Exercise brief - With the pictures left out, set down the line containing "The width and" and each line after it to the end of the material, exactly as written.

Raw data -
Content starts

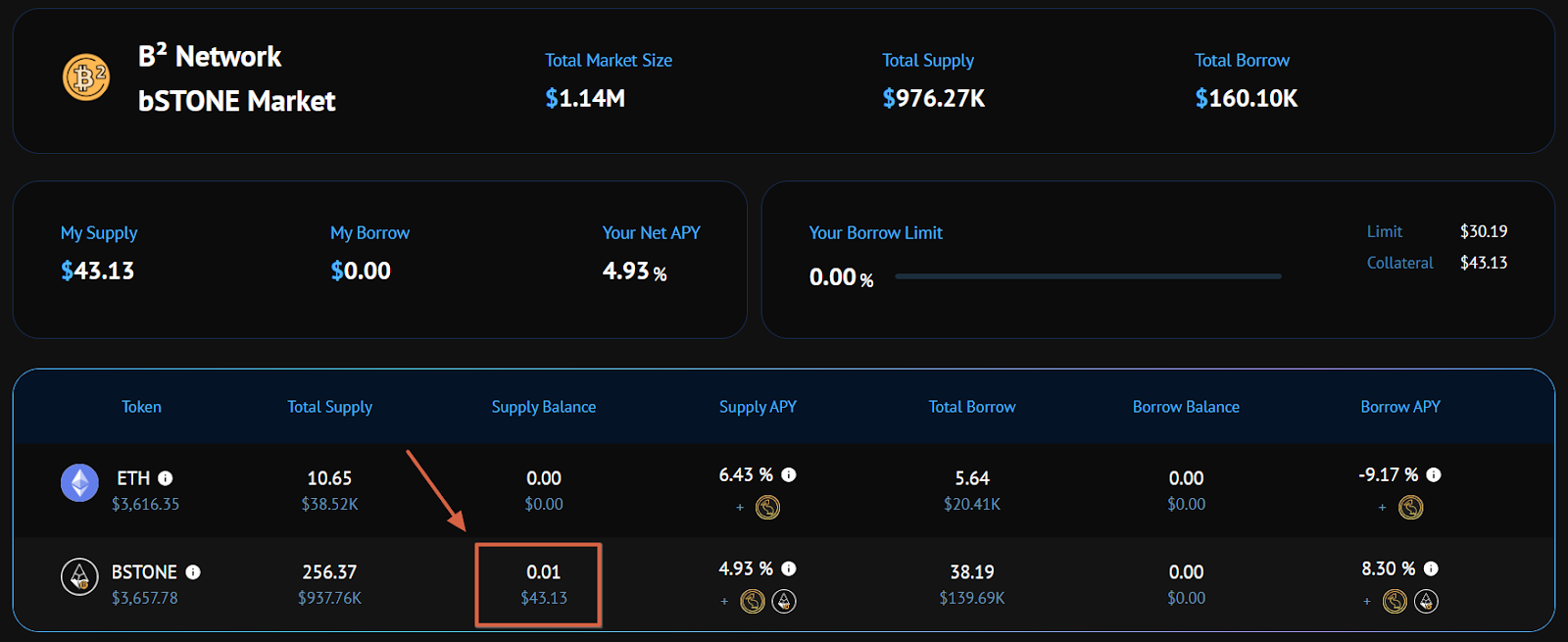Click info icon beside 4.93 % supply APY
The height and width of the screenshot is (642, 1568).
[789, 568]
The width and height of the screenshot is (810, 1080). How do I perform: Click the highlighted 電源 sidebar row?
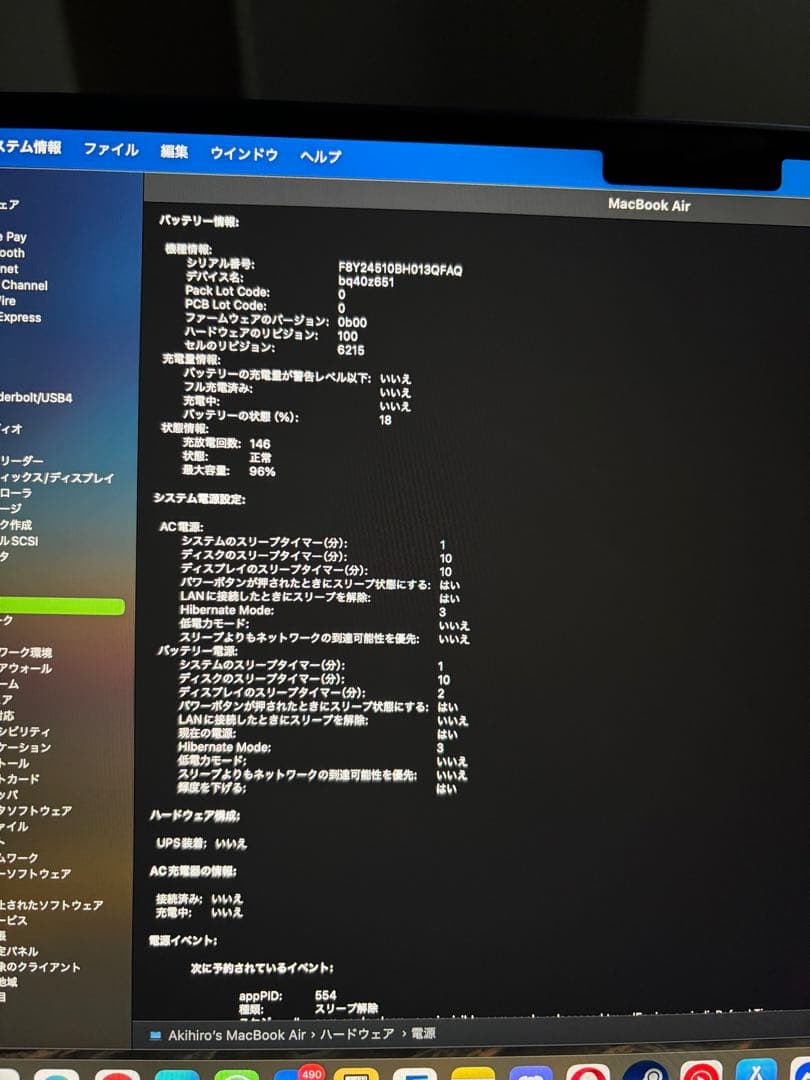(60, 607)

Content ends

Result of the task -
The width and height of the screenshot is (810, 1080). How do I perform: Click the highlighted 電源 sidebar row?
(60, 607)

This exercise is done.